Neoplastic progression to pancreatic cancer slips by imaging surveillance

Imaging-based surveillance techniques may miss hallmarks of progression in high-risk individuals presenting with high-grade dysplasia or pancreatic cancer, suggesting a need for more sensitive tools, a recent study has found.

“In high-risk individuals, almost half of the neoplastic lesions were detected a median of 11 months after an unremarkable examination,” the researchers said. “The window of opportunity was shown to be narrow, emphasizing the need for more sensitive diagnostic tools and a better management strategy for rapidly growing cystic lesions in high-risk individuals.”
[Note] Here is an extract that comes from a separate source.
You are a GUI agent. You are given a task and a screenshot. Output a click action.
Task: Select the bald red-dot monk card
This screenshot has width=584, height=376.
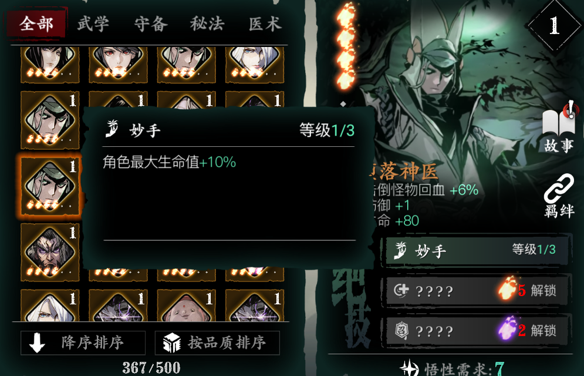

Researchers conducted a retrospective assessment of 122 high-risk individuals under surveillance, of whom 28 saw neoplastic progression to malignancy or high-grade dysplasia, diagnosed after a median of 29 months.

Among those whose disease progressed, imaging detected completely new lesions in 46 percent (n=13) a median of 11 months after the previous visit. In particular, seven (25 percent) of these patients showed no abnormalities at all during the previous visit. The remaining six patients, in comparison, had prevalent cystic lesions. However, the location of malignancies suggested that it most likely arose separate from the detected prevalent cysts.

Lesions had previously been detected in the remaining 15 of 28 progressors, 73 percent of whom (n=11) already showed evidence of progression beyond the pancreas.

Notably, compared with non-progressors, patients who saw incident neoplastic progression had significantly larger lesions at the last imaging test before diagnosis (median, 21 vs 8 mm; p=0.003). Absolute growth in lesions size also tended to be greater in progressors, though the effect fell short of significance.